■ Problem description: Repeat the lines of the material from the line containing "Where should I click to: Click the Microsoft" through the end of the material, both included. Leave the pictures out of your answer.

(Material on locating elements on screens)
________________

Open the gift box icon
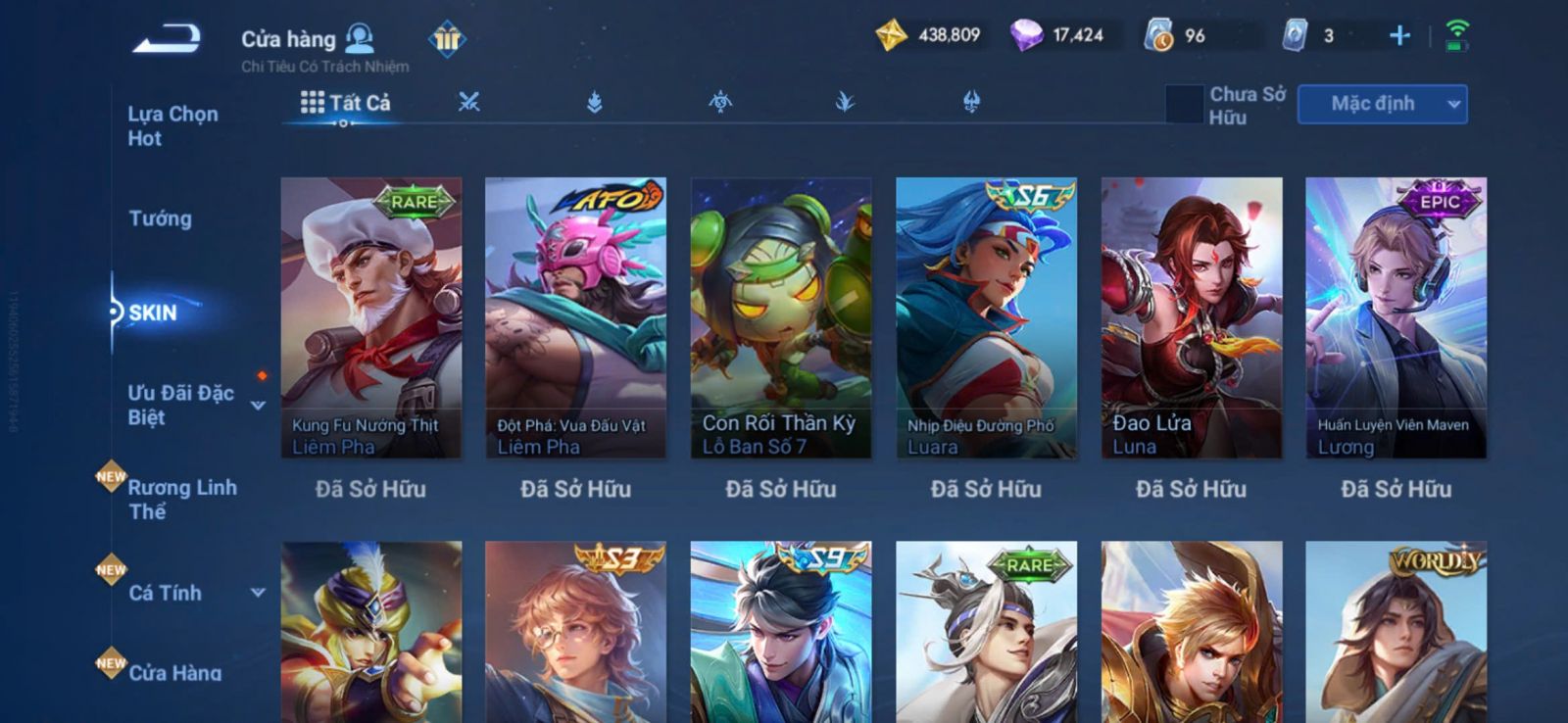The height and width of the screenshot is (723, 1568). (x=447, y=38)
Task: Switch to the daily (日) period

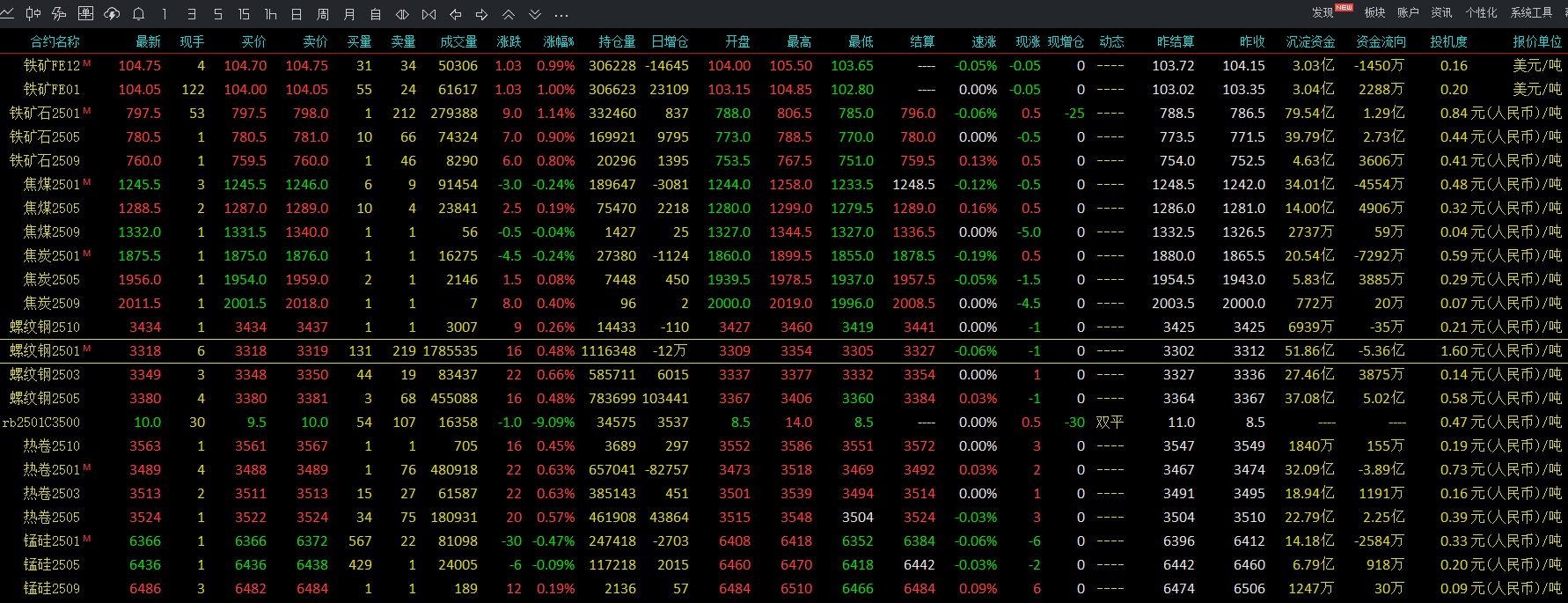Action: click(x=297, y=14)
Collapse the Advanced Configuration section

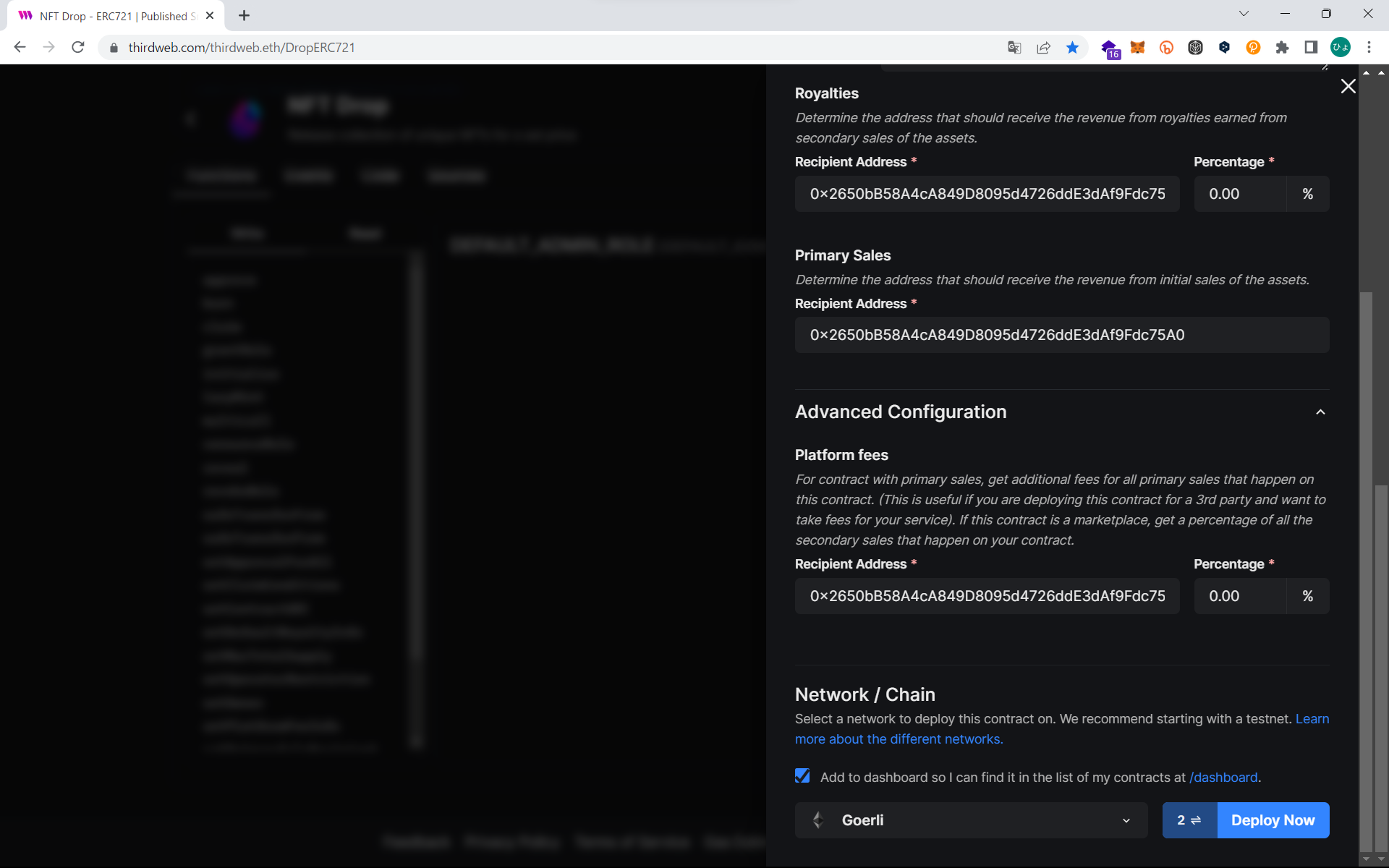pyautogui.click(x=1320, y=412)
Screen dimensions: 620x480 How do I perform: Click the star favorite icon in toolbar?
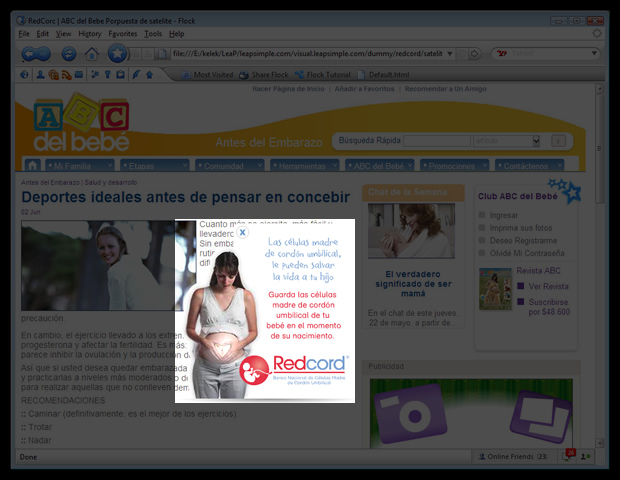(118, 53)
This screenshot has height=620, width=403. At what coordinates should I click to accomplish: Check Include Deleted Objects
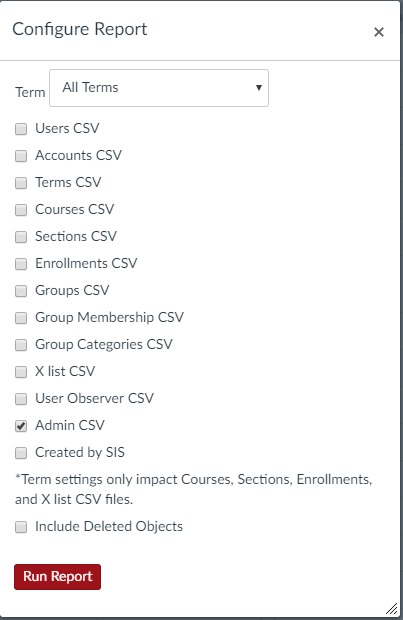(x=21, y=527)
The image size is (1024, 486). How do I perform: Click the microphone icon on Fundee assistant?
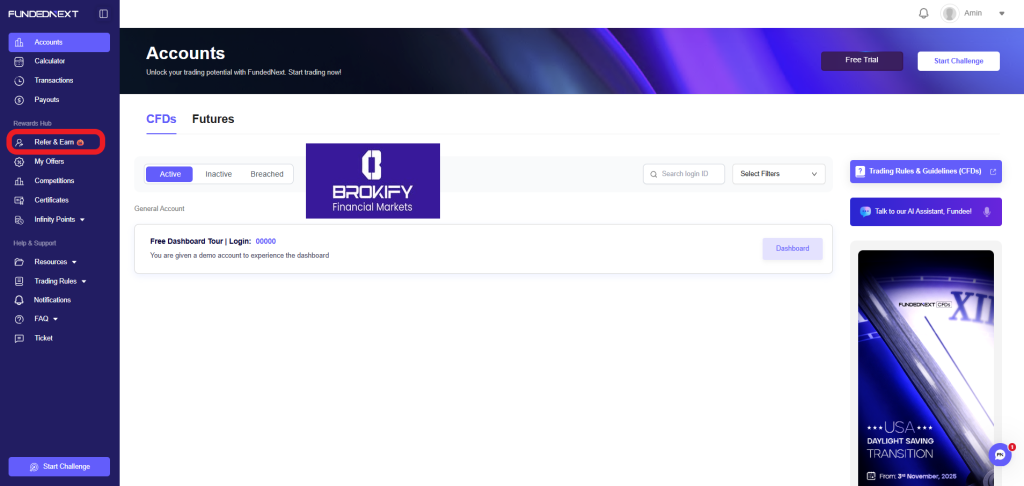click(x=986, y=211)
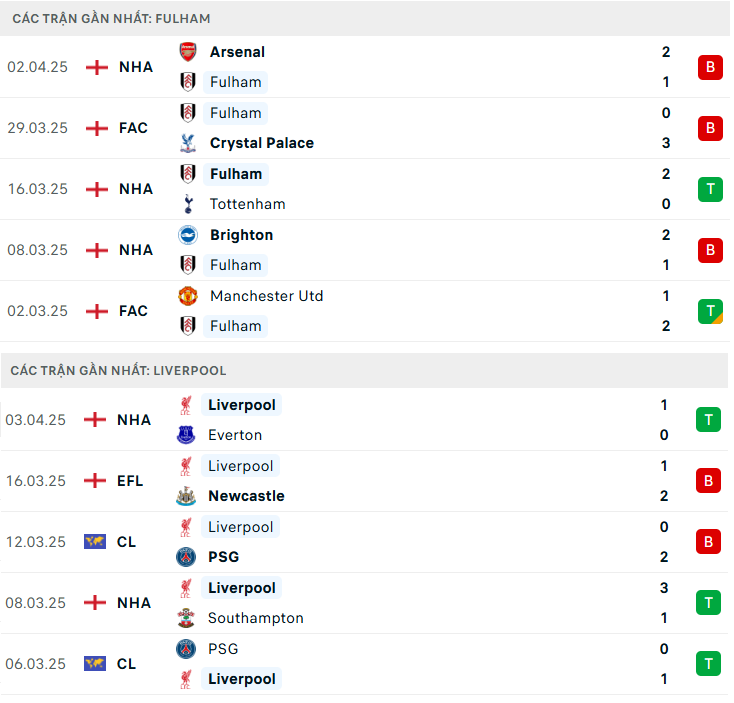Click the green T badge for Tottenham match
Screen dimensions: 734x703
point(710,189)
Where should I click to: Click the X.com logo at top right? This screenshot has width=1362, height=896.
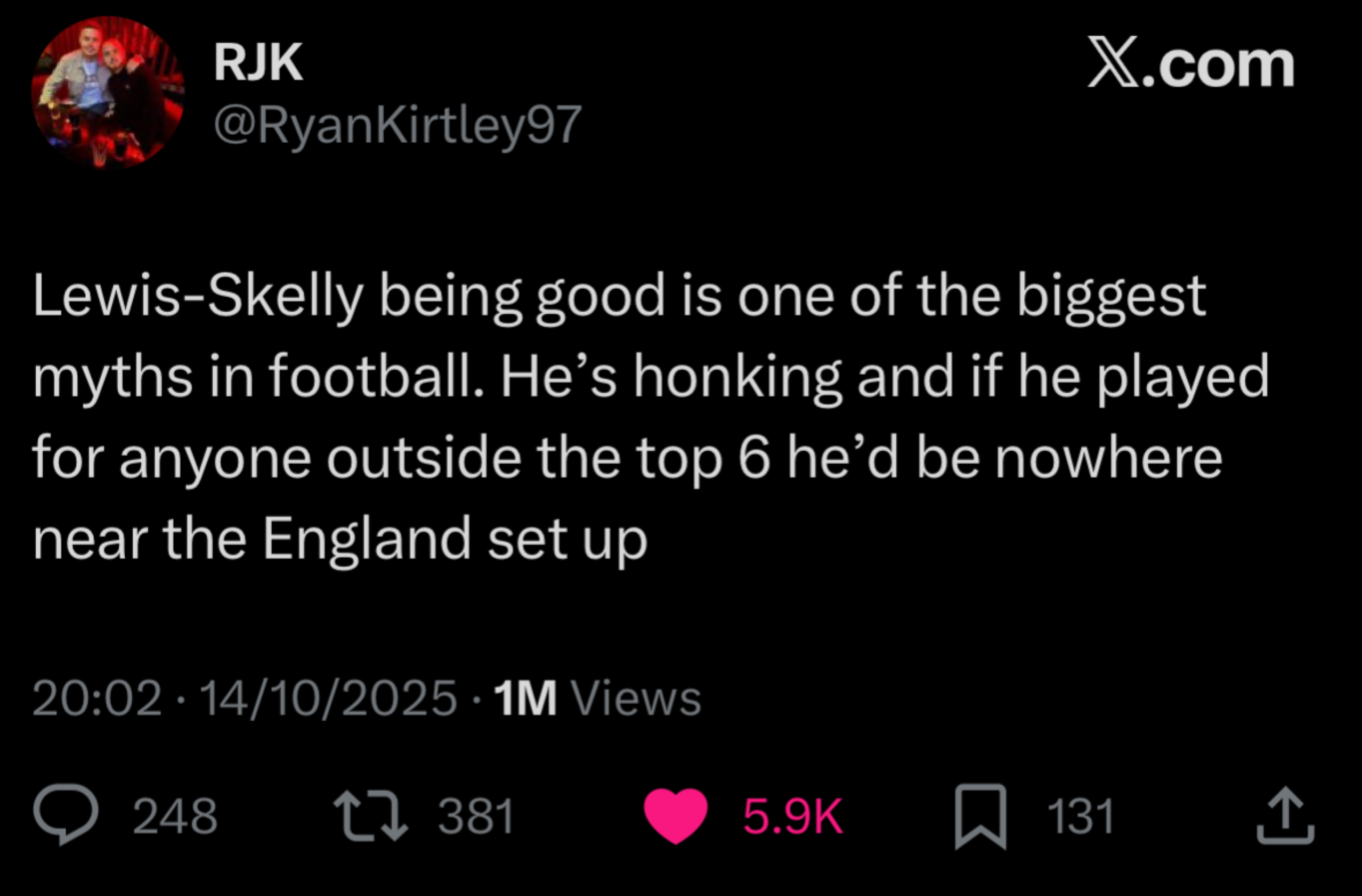coord(1190,63)
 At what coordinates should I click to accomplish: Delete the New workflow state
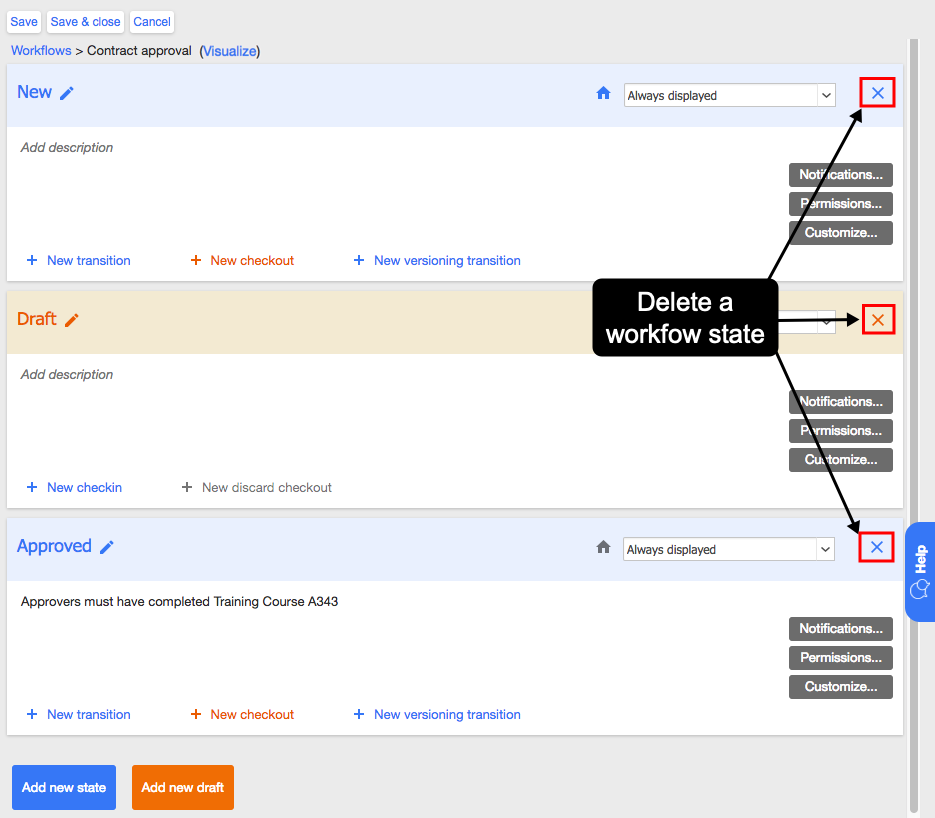(x=877, y=93)
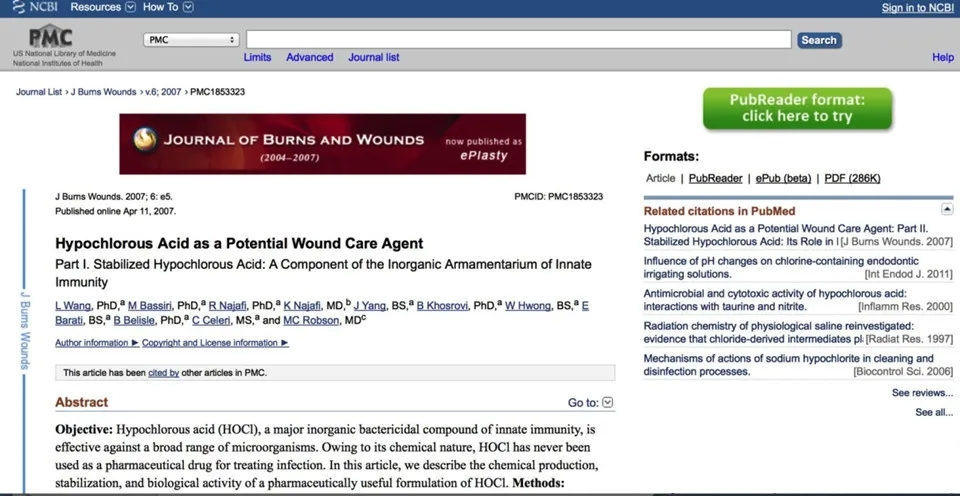Open the How To dropdown menu
Viewport: 960px width, 496px height.
tap(167, 8)
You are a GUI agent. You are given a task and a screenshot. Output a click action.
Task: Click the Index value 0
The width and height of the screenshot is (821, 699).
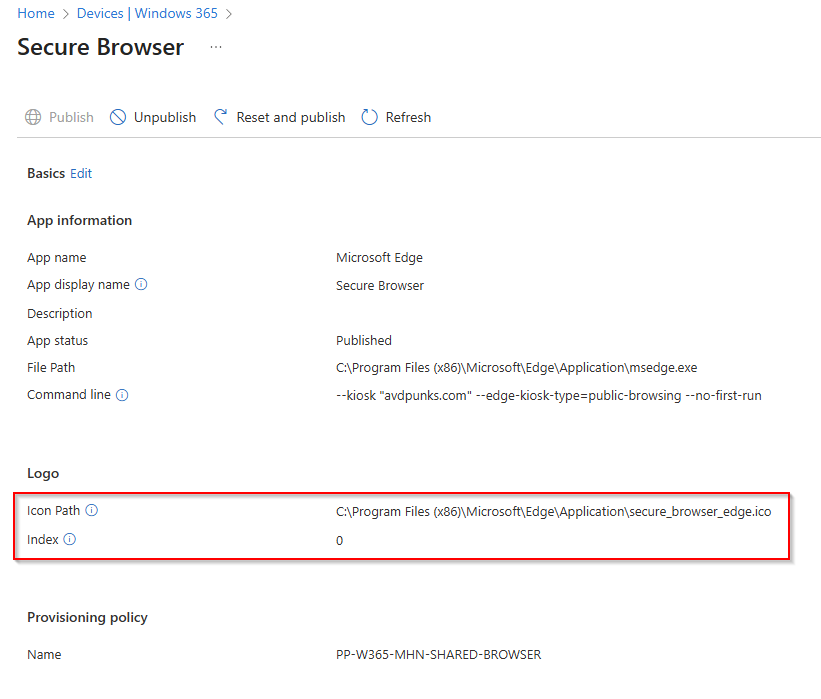click(x=340, y=540)
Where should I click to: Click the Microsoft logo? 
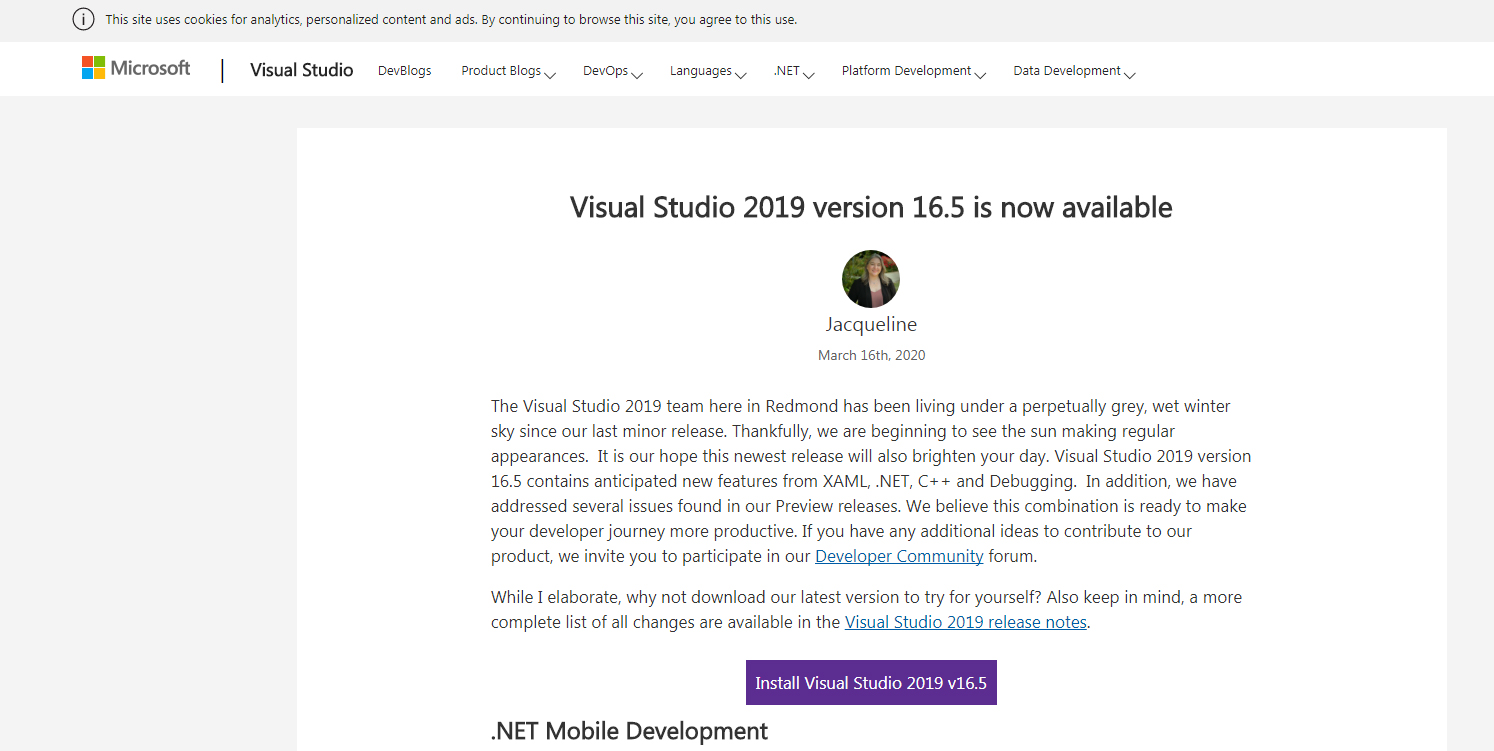[x=136, y=68]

________________

■ Written solution:
Where should I click to: Click the Microsoft logo? 
[x=136, y=68]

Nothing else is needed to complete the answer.